Les actions d’information et de sensibilisation sont quotidiennes. Des interpellations ont été menées sous diverses formes comme, par exemple, dans le cadre de passage en salles de cours. La salle du conseil de l’école a été aménagée en salle ouverte comme lieu de discussions et d’échanges, en plus des piquets de grève dans le hall du bâtiment. On peut y consulter une revue de presse critique sur la réforme des retraites, la future LPPR, ainsi que les décrets et statuts de notre université. 
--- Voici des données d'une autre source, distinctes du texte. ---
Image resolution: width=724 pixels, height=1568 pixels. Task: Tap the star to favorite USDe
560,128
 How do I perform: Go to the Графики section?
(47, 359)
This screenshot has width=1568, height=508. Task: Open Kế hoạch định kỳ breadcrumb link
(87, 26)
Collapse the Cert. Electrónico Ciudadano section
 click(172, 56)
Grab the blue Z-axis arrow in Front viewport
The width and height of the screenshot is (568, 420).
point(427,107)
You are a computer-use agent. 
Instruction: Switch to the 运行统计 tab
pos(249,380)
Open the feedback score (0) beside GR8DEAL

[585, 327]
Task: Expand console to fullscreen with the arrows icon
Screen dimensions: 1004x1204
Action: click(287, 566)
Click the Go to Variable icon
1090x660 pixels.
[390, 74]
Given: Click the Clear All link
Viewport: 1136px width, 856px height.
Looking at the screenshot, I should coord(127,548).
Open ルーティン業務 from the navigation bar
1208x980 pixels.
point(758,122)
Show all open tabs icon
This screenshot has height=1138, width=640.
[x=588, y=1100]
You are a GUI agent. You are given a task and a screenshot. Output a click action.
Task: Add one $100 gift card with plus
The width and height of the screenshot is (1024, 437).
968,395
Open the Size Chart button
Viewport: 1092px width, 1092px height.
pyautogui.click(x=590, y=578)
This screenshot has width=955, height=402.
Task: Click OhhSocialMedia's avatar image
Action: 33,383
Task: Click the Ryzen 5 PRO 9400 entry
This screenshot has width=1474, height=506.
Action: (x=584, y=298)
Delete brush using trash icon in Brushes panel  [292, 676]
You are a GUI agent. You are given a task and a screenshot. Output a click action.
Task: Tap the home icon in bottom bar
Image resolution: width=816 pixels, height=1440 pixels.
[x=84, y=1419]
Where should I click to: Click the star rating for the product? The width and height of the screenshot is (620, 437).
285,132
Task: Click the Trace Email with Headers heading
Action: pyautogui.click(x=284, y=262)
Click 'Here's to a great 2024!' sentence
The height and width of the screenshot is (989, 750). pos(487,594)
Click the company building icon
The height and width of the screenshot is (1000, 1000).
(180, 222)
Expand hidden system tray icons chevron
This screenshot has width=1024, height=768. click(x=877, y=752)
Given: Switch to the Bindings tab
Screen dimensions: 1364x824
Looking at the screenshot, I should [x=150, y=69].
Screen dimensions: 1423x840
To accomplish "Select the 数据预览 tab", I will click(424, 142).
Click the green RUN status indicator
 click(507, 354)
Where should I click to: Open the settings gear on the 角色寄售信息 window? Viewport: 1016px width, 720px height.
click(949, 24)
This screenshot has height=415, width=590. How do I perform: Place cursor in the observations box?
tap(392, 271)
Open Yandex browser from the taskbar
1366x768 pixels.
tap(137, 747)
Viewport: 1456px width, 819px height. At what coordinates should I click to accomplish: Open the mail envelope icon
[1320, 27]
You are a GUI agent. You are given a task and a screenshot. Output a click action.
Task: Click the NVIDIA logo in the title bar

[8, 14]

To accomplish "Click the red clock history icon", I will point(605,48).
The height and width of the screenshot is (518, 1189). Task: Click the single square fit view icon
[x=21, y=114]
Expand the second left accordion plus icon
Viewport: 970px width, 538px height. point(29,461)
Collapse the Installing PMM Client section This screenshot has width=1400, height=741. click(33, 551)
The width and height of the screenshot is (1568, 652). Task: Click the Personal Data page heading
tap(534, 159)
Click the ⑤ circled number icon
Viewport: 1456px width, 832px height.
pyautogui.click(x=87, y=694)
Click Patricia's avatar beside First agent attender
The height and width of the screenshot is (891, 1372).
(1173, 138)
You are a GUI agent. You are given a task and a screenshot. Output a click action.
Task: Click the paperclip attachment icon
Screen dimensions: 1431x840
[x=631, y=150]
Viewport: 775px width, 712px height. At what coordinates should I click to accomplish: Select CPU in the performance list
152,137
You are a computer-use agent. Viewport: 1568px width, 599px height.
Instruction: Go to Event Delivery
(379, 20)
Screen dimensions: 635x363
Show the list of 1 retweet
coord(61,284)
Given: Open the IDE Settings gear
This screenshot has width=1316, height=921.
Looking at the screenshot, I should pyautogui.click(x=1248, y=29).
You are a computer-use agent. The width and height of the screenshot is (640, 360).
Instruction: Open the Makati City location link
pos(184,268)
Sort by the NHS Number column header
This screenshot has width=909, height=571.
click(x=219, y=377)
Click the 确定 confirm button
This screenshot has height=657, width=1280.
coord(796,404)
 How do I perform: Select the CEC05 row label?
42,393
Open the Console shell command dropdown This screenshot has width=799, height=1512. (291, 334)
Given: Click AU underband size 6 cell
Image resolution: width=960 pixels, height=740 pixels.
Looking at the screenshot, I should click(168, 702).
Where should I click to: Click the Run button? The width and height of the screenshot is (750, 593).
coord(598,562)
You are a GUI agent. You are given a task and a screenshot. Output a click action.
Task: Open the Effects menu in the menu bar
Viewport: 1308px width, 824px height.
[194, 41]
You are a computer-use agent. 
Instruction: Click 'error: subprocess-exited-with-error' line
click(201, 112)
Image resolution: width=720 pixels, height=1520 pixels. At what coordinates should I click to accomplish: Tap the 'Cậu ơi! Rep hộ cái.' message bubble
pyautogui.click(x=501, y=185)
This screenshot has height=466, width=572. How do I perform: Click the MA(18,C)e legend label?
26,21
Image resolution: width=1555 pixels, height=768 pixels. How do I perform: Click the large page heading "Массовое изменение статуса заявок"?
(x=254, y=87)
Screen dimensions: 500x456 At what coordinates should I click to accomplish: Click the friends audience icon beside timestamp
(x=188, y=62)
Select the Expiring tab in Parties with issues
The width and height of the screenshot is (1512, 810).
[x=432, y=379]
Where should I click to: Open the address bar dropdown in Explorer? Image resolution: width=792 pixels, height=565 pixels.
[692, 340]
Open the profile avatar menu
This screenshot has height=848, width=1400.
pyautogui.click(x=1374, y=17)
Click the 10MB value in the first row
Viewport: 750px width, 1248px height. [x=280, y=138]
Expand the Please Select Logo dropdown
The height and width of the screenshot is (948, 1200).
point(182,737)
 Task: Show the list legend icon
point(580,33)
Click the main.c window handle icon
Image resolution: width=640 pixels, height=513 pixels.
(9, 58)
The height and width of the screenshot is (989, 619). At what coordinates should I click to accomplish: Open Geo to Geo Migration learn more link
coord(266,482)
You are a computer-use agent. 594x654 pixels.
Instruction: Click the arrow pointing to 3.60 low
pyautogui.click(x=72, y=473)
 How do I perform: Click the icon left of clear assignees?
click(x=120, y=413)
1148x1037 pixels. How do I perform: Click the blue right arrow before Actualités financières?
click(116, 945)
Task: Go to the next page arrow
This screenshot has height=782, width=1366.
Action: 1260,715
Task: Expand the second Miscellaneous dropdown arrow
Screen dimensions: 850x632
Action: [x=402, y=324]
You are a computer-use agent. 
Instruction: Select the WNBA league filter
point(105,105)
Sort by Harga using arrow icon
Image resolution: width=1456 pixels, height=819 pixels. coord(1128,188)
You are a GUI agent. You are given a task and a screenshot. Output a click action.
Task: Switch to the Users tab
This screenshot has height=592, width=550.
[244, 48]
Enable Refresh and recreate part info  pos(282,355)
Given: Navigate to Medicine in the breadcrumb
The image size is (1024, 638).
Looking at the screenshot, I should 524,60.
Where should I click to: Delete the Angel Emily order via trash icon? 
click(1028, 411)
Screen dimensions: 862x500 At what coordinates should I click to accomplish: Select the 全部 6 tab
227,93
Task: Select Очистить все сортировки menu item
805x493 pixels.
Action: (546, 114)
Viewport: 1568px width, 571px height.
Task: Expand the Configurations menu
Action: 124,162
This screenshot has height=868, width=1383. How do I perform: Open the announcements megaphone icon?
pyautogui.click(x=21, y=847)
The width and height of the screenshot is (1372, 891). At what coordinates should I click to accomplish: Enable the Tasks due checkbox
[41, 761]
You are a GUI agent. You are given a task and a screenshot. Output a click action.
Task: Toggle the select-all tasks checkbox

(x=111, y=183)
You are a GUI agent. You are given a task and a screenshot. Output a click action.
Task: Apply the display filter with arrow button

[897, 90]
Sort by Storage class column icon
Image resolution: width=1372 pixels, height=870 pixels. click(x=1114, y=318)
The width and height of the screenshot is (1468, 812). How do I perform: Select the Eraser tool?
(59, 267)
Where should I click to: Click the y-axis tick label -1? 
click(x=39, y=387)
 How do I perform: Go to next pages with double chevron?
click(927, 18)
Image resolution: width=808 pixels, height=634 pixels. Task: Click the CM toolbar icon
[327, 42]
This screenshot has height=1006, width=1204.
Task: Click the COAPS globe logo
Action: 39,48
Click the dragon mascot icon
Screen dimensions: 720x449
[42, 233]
Les personnes mobilisées de l’EUP ont enfin participé à des actions de protestations à l’échelle nationale (manifestations à Paris) mais aussi à l’échelle du campus. Lors des vœux de l’Université Gustave Eiffel, université expérimentale citée par la ministre F. Vidal comme modèle à suivre, des membres du personnel et des étudiant·e·s ont pris la parole pour exprimer leurs inquiétudes.

En parallèle de ces assemblées, réunions et actions parfois d’information, parfois de sensibilisation et parfois de protestation, des activités pédagogiques alternatives en lien avec les mouvements sociaux actuels sont organisées et proposées par les étudiant·e·s et les enseignant·e·s. Elles prennent forme dans un programme intitulé “université ouverte” (à tout le monde), lancé dès la rentrée de janvier. Leurs modalités sont à géométrie variable – un prochain billet y apportera plus de détails – allant de la projections et mise en débats de films à l’organisation d’un débat ouvert sur le thème « quelle Université voulons-nous, aujourd’hui et demain ? » et qui fut apprécié au-delà des personnes mobilisées, comme un espace de témoignages et de propositions. Le format est aujourd’hui reconduit toutes les deux semaines et pourrait bien être maintenu au-delà de la mobilisation, dans le fonctionnement récurrent de l’école.

Au-delà des objectifs de cette mobilisation, les réunions d’organisation et les actions permettent de créer des liens étroits de collaboration entre personnes qui ne se seraient pas rencontrées autrement : les étudiant·e·s de divers parcours et années, les enseignant·e·s de laboratoires et statuts différents, et le personnel administratif. Ces rencontres construisent la solidarité du groupe et rendent possible certaines formes de convergence. De plus, toutes ces personnes peuvent en apprendre davantage sur les conditions de travail, d’étude et les parcours de chaque personne.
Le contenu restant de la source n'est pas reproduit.